Collected data
********

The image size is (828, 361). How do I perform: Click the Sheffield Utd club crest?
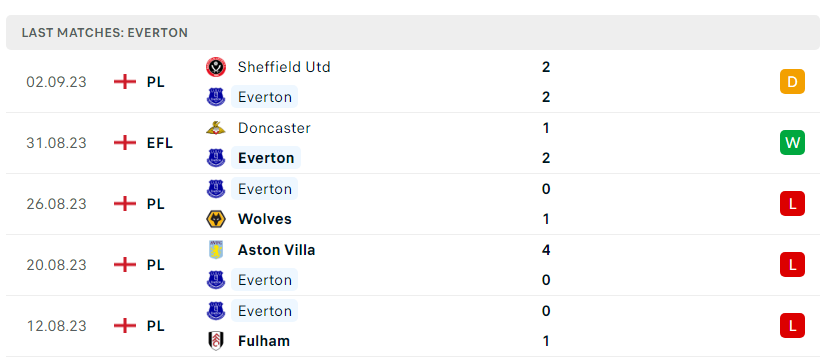pyautogui.click(x=215, y=67)
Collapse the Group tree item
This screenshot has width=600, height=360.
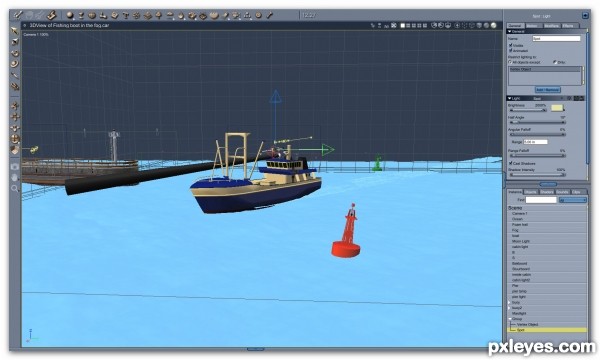[x=510, y=319]
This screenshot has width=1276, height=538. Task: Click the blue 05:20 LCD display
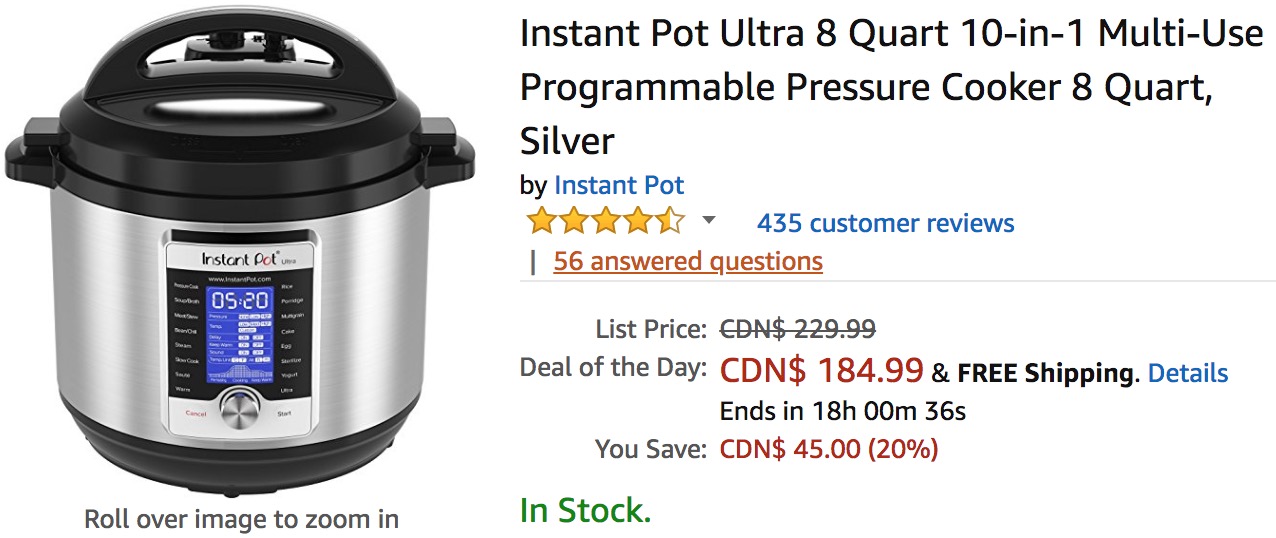click(x=240, y=299)
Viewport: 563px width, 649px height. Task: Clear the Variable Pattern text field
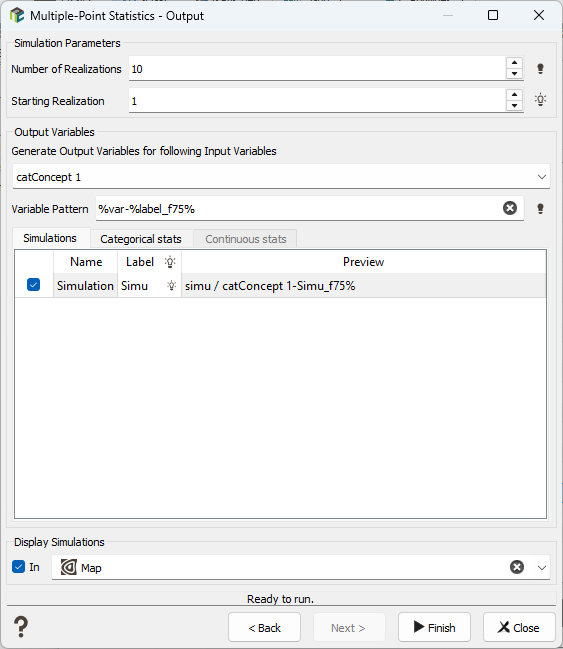tap(510, 208)
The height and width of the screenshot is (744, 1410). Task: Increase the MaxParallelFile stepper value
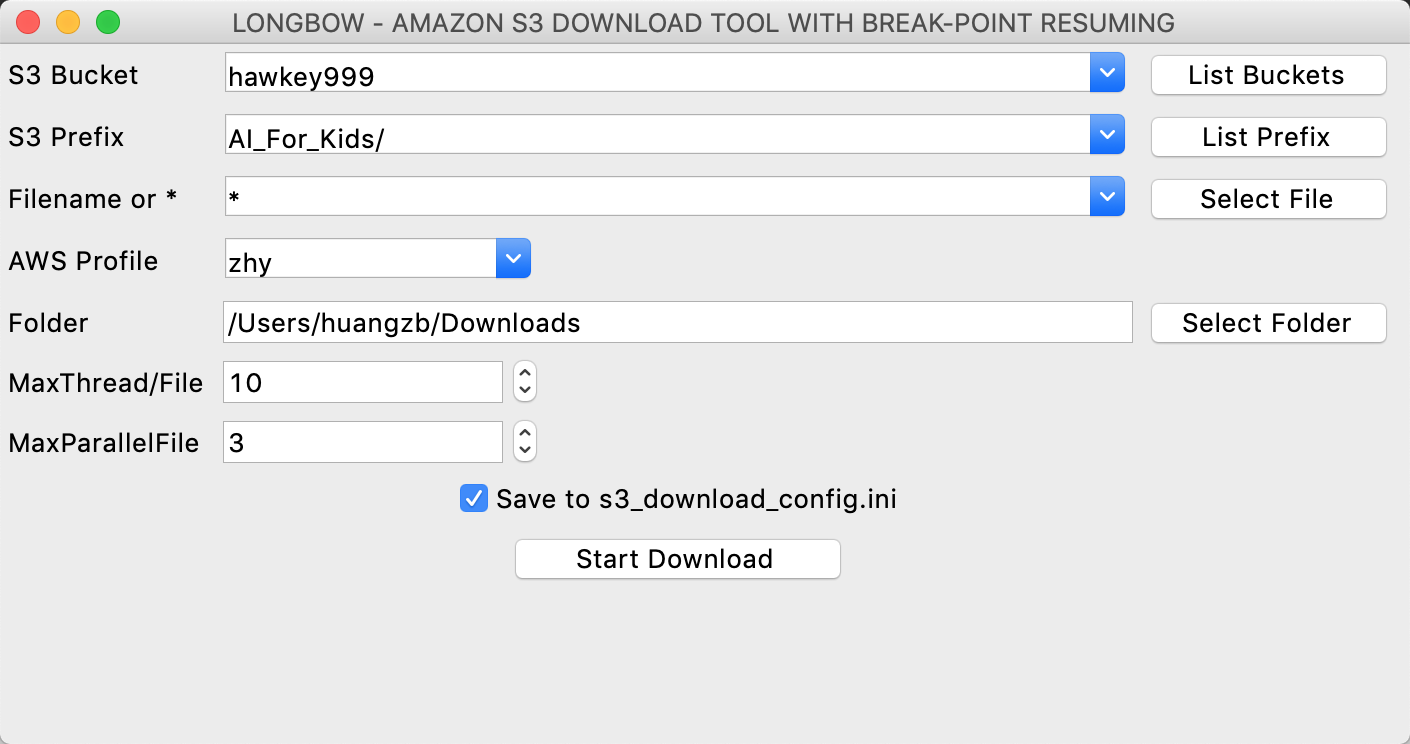(x=525, y=433)
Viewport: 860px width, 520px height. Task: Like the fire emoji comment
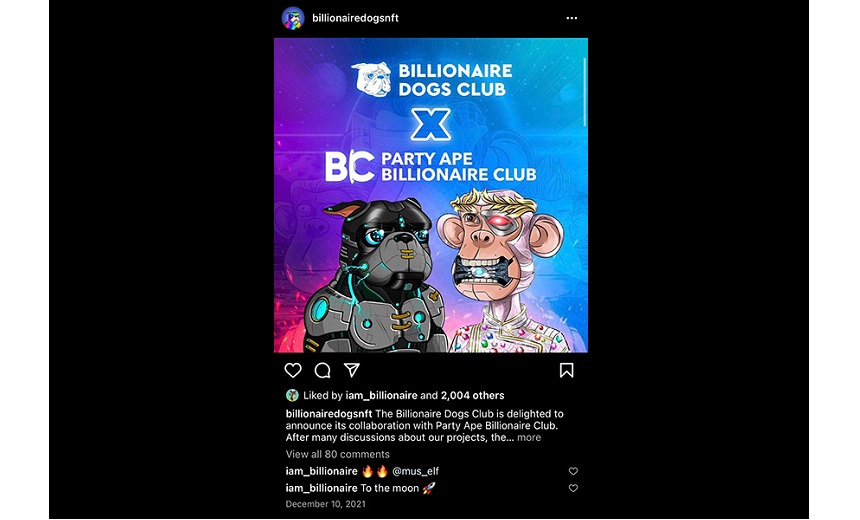pos(573,471)
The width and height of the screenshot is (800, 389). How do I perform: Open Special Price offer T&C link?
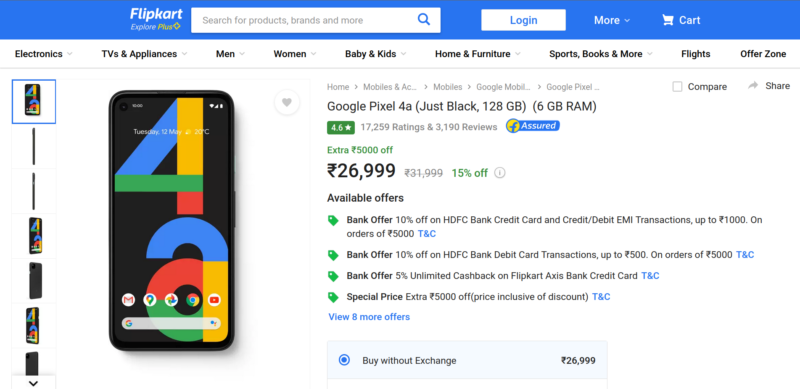pyautogui.click(x=601, y=297)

********

◆ What needs to be done ◆
Each entry must be set down word for word; no image may be carried over.

◆ Answer box ◆
The image size is (828, 361). How do I perform: Click the Sheffield Utd club crest?
pyautogui.click(x=215, y=67)
Collapse the Group tree item
This screenshot has width=600, height=360.
[x=510, y=319]
This screenshot has width=1276, height=538. Task: Click the blue 05:20 LCD display
click(x=240, y=299)
Viewport: 563px width, 649px height. Task: Clear the Variable Pattern text field
tap(510, 208)
The height and width of the screenshot is (744, 1410). Task: Increase the MaxParallelFile stepper value
(x=525, y=433)
Viewport: 860px width, 520px height. Task: Like the fire emoji comment
pos(573,471)
The width and height of the screenshot is (800, 389). How do I perform: Open Special Price offer T&C link?
pyautogui.click(x=601, y=297)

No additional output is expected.